Acute promyelocytic leukemia (APL) is a clonal expansion of hematopoietic precursors blocked at the promyelocytic stage. Gene expression profiles of APL cells obtained from 16 patients were compared to eight samples of CD34+-derived normal promyelocytes. Malignant promyelocytes showed widespread changes in transcription in comparison to their normal counterpart and 1020 differentially expressed genes were identified. Discriminating genes include transcriptional regulators (FOS, JUN and HOX genes) and genes involved in cell cycle and DNA repair. The strong upregulation in APL of some transcripts (FLT3, CD33, CD44 and HGF) was also confirmed at protein level. Interestingly, a trend toward a transcriptional repression of genes involved in different DNA repair pathways was found in APL and confirmed by real-time polymerase chain reactor (PCR) in a new set of nine APLs.

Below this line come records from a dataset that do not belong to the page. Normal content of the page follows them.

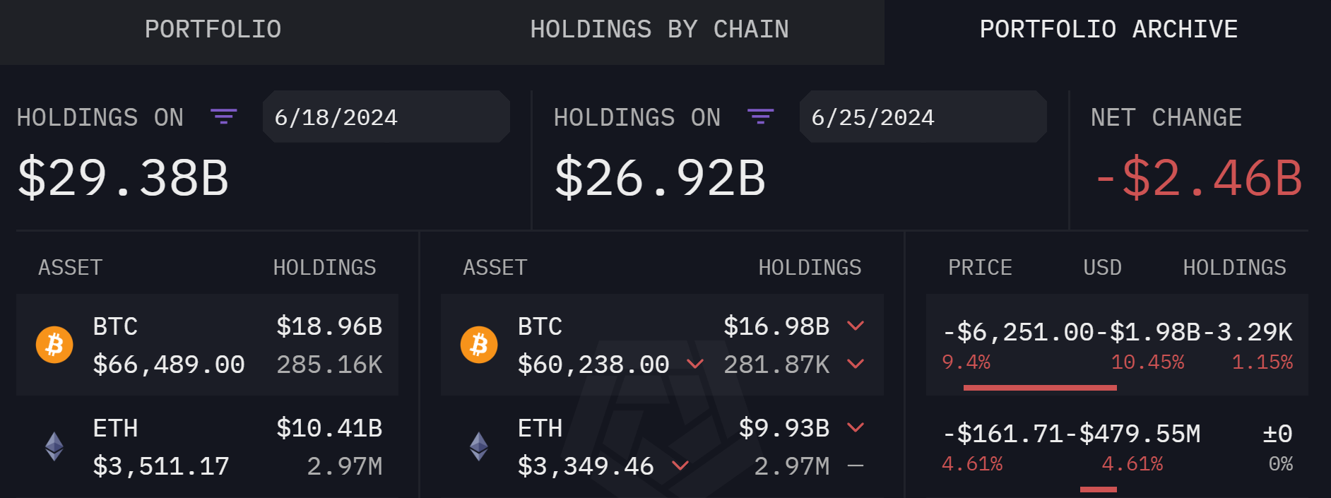The width and height of the screenshot is (1331, 498).
Task: Click red down arrow beside 281.87K holdings
Action: pos(856,364)
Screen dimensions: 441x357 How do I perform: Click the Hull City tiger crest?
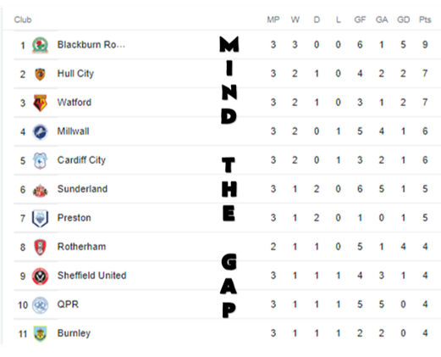[x=40, y=74]
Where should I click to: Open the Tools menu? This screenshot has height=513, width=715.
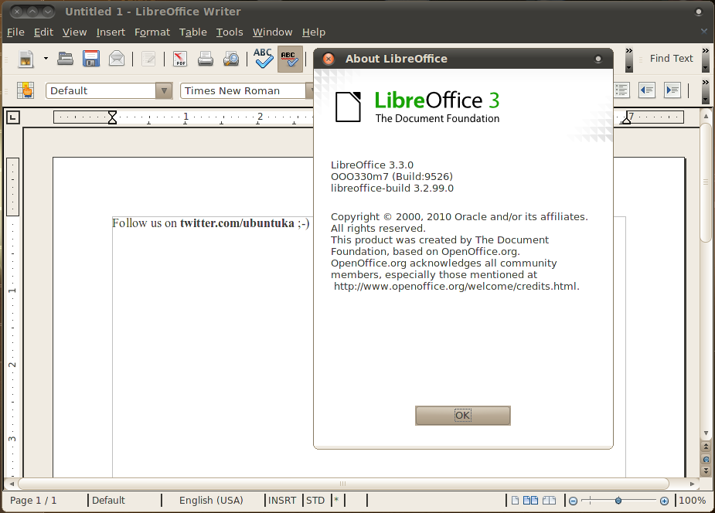click(230, 32)
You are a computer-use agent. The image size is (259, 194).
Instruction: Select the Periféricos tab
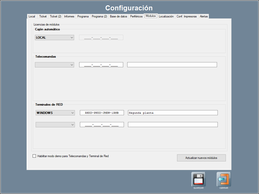click(x=136, y=16)
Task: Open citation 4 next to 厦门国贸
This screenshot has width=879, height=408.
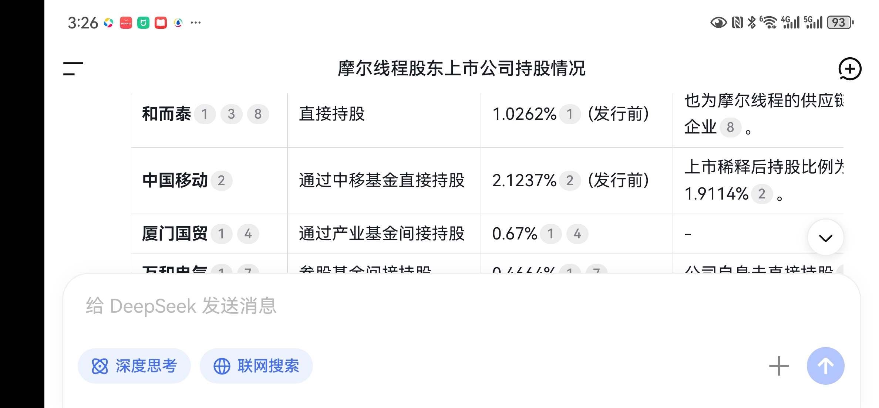Action: coord(248,234)
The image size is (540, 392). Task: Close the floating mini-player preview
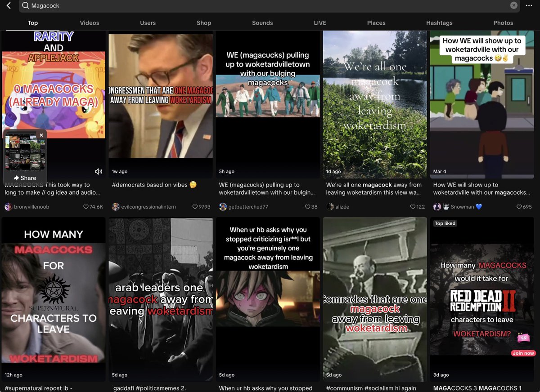41,135
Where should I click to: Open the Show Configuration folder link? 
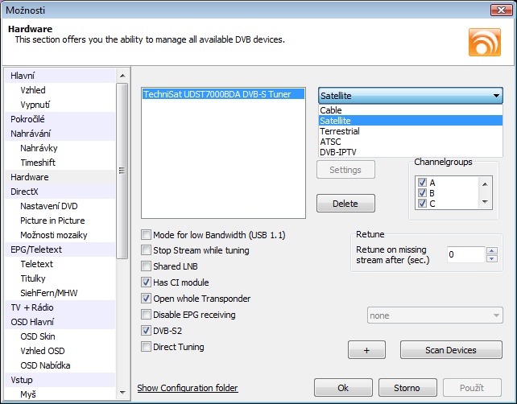coord(188,388)
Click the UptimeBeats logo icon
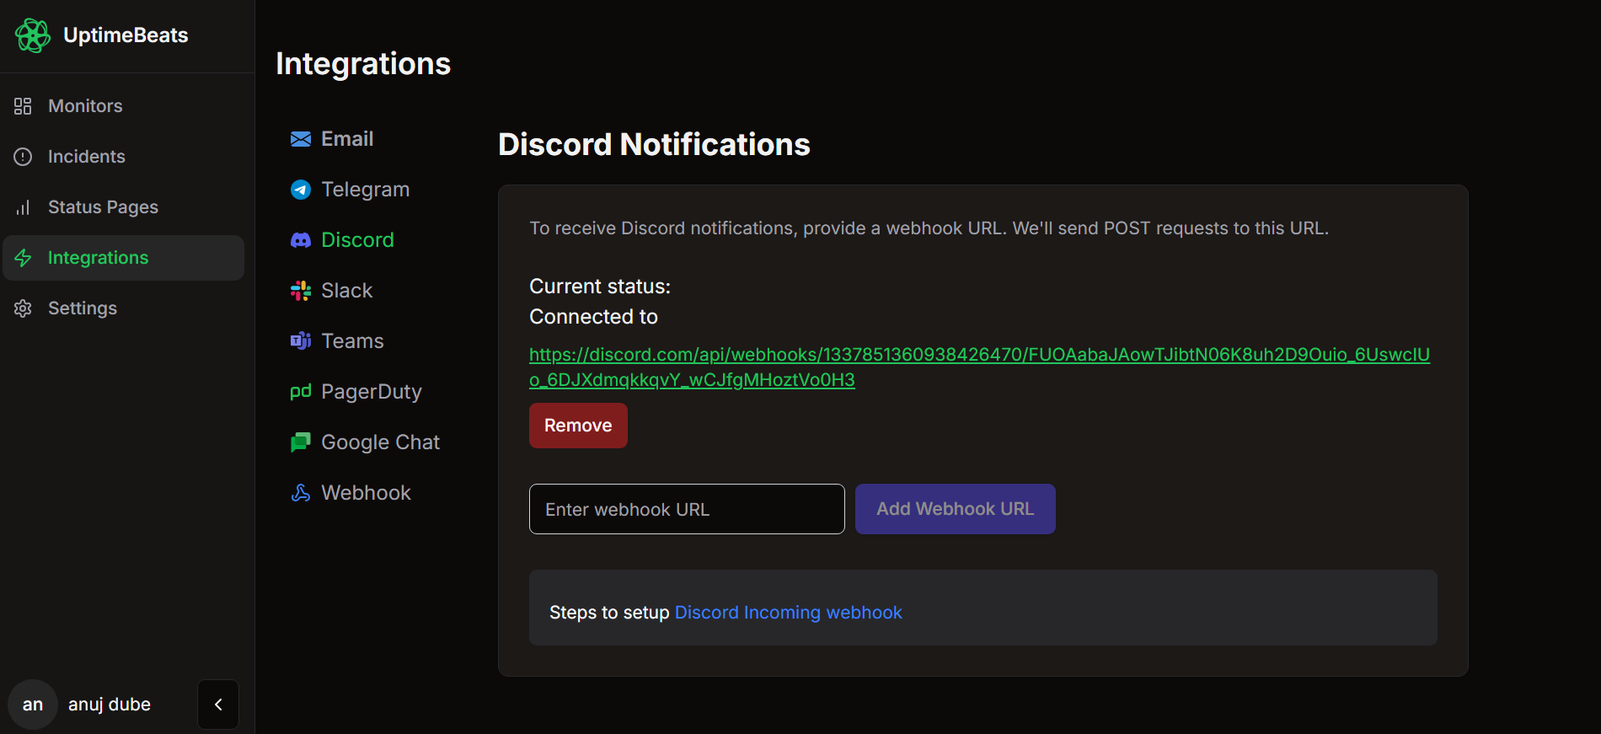 (33, 35)
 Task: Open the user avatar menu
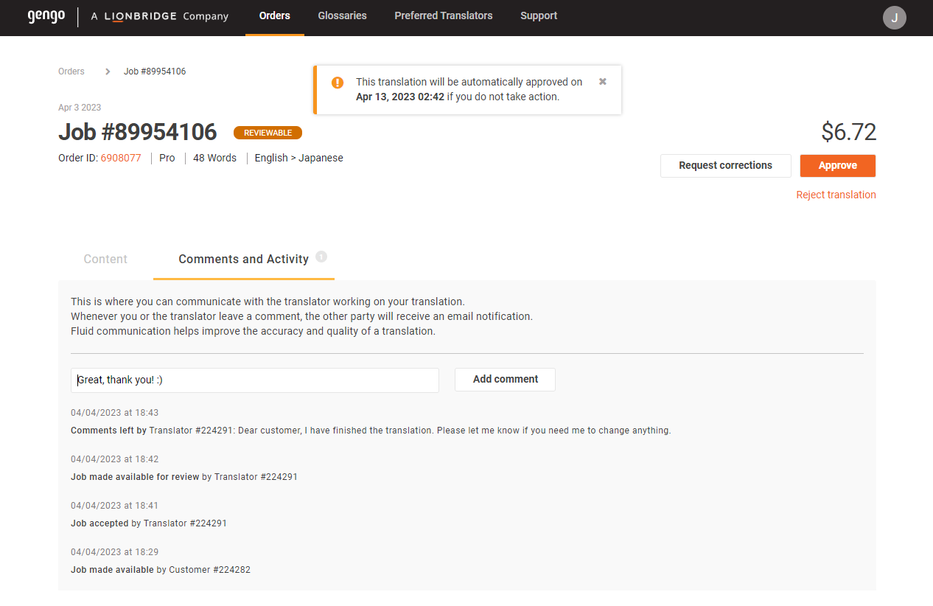click(x=894, y=17)
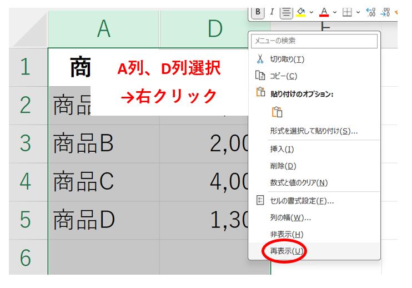Image resolution: width=412 pixels, height=288 pixels.
Task: Open the borders dropdown arrow
Action: 358,12
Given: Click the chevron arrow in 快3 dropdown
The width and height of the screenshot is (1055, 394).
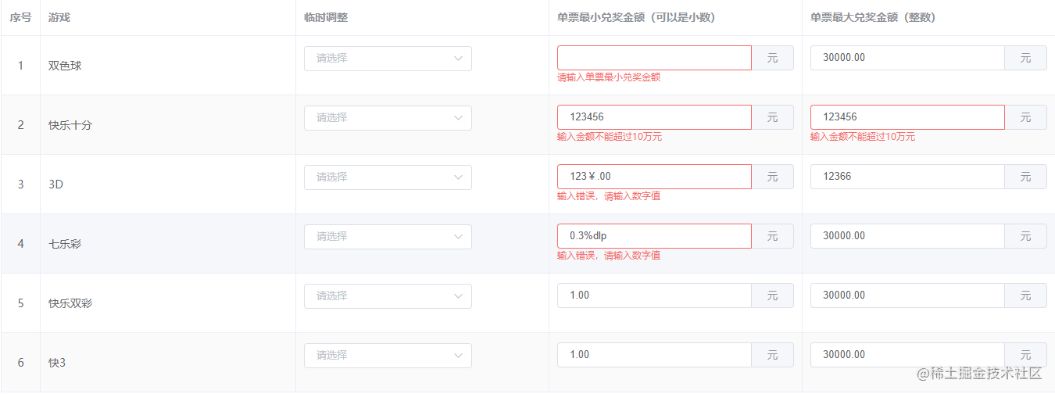Looking at the screenshot, I should pyautogui.click(x=458, y=356).
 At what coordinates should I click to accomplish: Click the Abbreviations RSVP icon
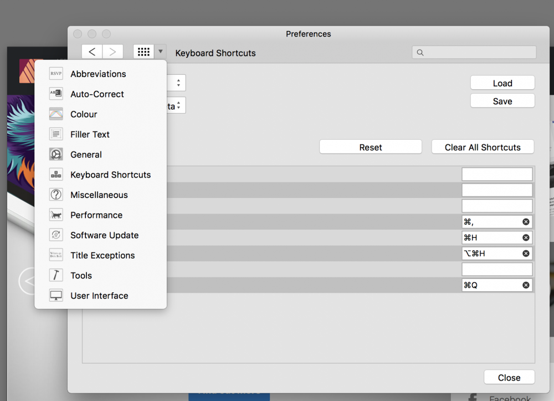click(x=56, y=74)
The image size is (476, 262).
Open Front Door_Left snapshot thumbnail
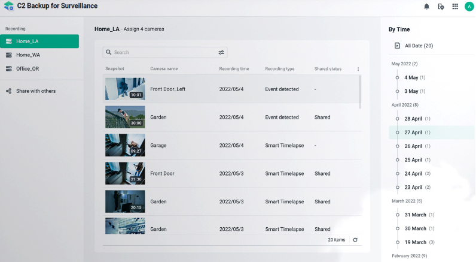pyautogui.click(x=125, y=89)
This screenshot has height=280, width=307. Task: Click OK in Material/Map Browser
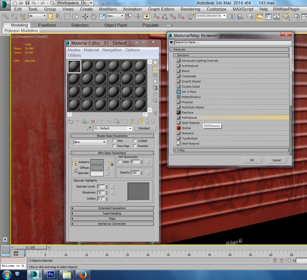click(252, 160)
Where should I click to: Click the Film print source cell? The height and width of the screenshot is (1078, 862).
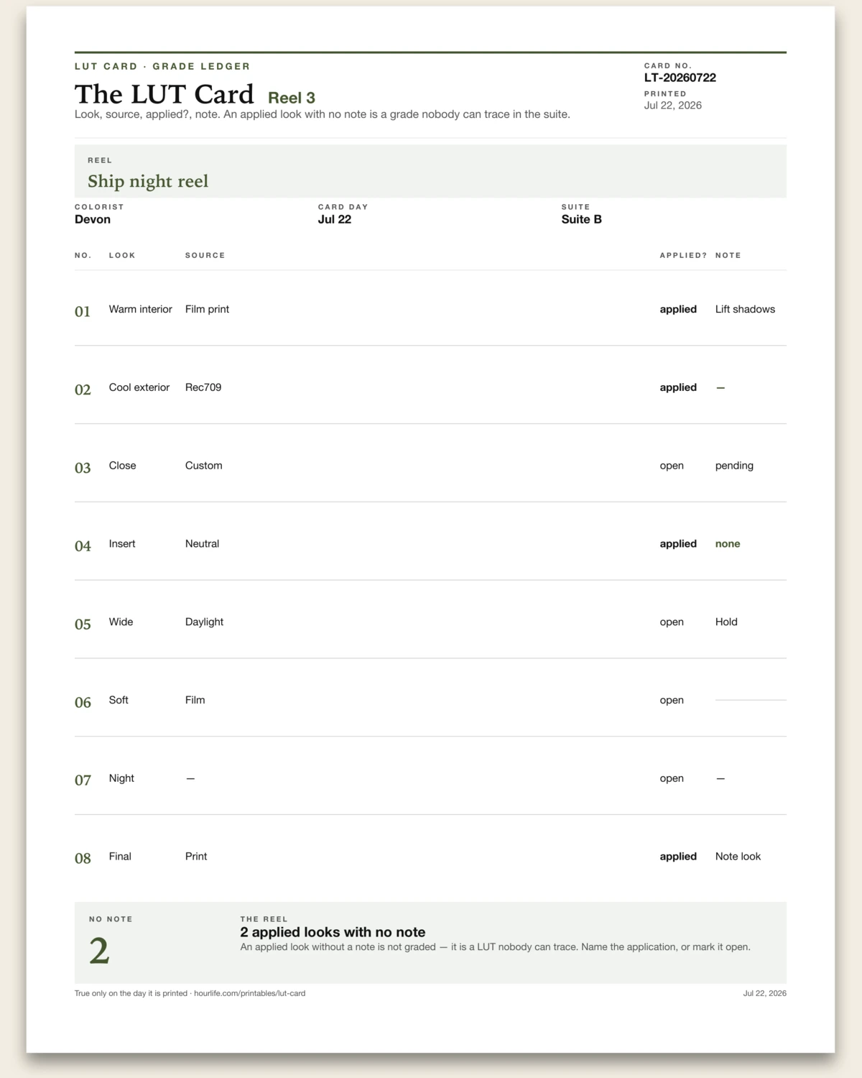[207, 309]
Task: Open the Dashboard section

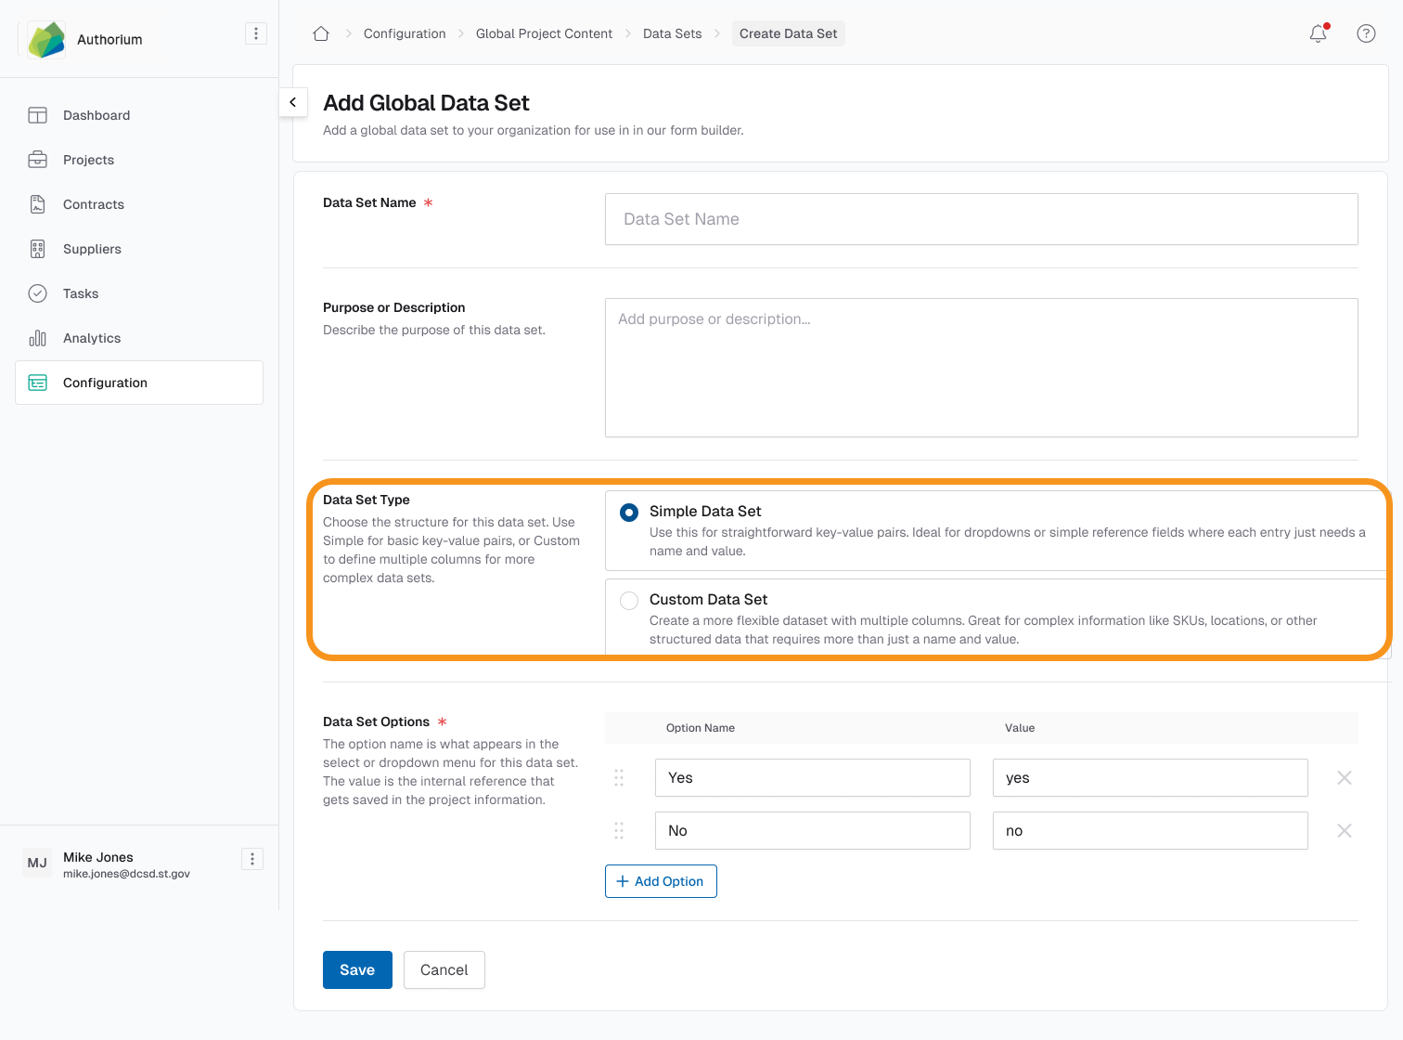Action: (96, 115)
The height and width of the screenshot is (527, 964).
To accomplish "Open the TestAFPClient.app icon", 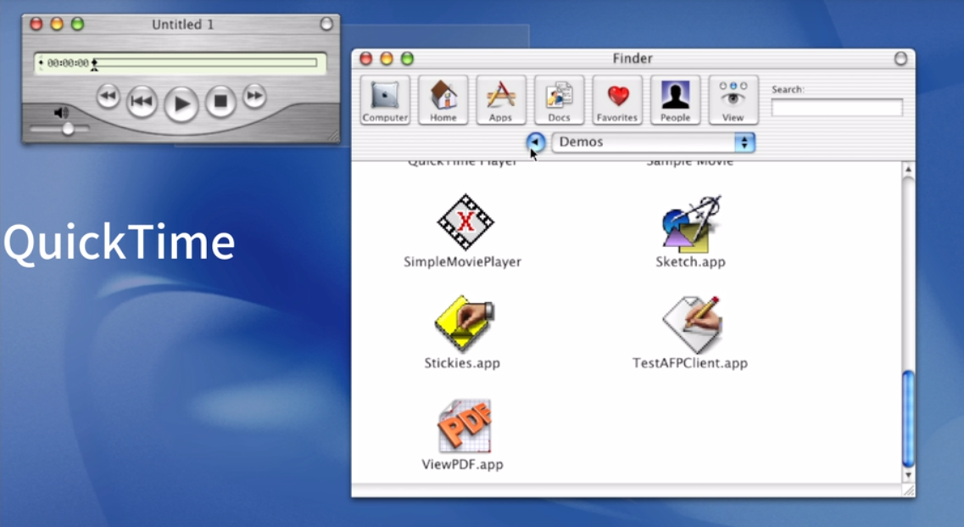I will 691,325.
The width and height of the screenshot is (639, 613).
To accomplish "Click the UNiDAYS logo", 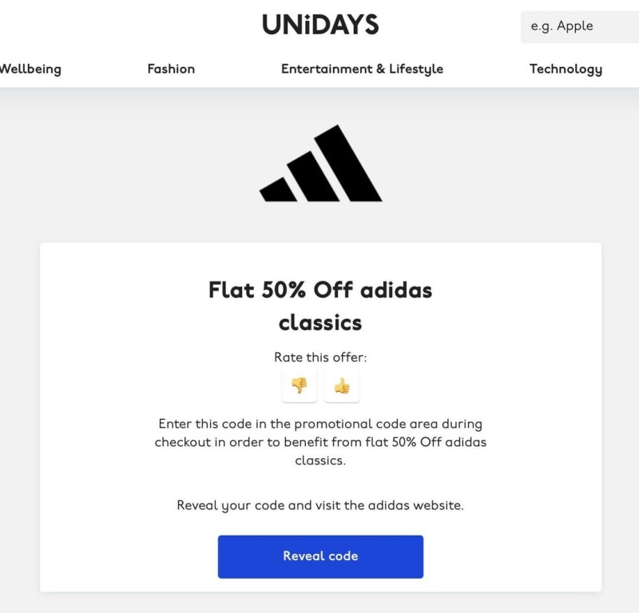I will (x=320, y=25).
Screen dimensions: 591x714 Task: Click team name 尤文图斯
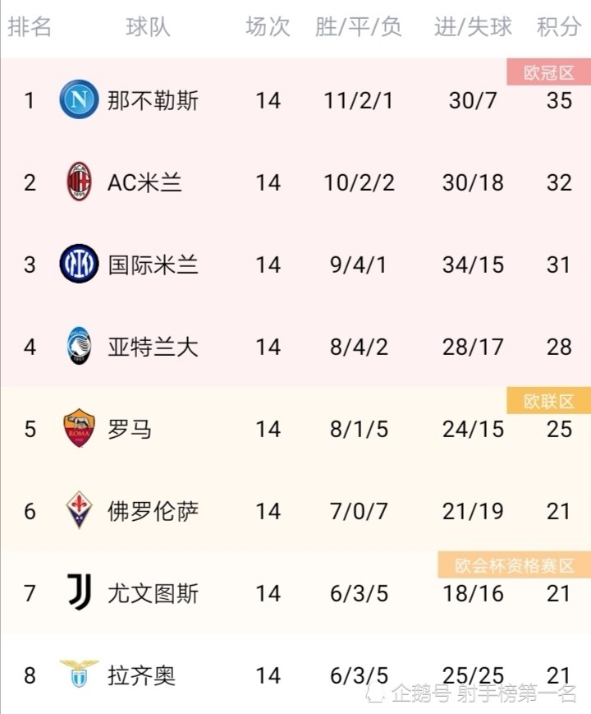point(153,593)
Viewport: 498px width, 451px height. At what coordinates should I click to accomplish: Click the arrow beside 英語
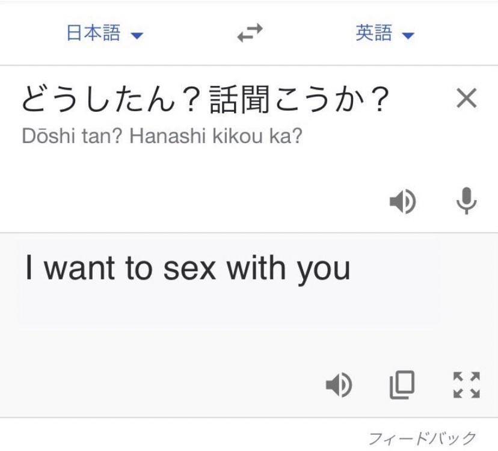[x=408, y=35]
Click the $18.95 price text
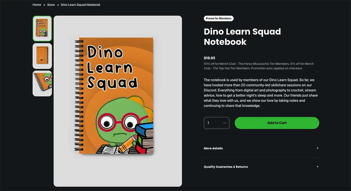The image size is (351, 191). pos(209,58)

Our results suggest that both inefficient base excision repair and recombinational repair might play a role in APLs development. To investigate the expression pathways underlying the development of APL occurring as a second malignancy (sAPL), we included in our study eight cases of sAPL. Although both secondary and de novo APL were characterized by a strong homogeneity in expression profiling, we identified a small set of differentially expressed genes that discriminate sAPL from de novo cases.